▸ **About this exercise**:
Give only the number of lines in the following entries where "agent" appears.

┄┄┄┄┄┄

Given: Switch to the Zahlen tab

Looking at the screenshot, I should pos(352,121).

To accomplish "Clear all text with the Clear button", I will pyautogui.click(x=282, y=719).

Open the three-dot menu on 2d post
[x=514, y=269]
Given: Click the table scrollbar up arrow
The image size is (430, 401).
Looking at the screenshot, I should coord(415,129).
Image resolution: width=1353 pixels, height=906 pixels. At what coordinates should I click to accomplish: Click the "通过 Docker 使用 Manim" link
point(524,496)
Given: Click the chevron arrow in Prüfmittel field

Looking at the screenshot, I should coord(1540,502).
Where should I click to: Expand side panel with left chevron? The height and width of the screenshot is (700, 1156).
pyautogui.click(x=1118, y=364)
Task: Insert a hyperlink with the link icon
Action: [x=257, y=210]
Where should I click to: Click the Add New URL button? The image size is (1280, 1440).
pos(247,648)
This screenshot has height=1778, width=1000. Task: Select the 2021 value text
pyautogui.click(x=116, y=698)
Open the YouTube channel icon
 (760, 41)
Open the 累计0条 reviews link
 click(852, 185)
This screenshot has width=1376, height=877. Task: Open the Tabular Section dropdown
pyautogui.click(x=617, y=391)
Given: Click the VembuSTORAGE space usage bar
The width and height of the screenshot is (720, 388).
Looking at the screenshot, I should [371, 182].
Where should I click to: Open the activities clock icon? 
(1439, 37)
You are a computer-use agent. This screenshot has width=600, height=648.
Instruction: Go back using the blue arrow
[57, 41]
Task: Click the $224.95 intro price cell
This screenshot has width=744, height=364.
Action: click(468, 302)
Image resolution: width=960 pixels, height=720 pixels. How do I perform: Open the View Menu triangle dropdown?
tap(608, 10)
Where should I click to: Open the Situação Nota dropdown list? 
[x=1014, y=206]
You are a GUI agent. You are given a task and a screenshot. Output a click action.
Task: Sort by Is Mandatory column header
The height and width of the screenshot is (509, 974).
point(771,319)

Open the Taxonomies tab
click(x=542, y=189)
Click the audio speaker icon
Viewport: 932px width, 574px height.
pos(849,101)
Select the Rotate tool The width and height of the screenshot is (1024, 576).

┄┄┄┄┄┄

▸ **Answer to this problem**:
2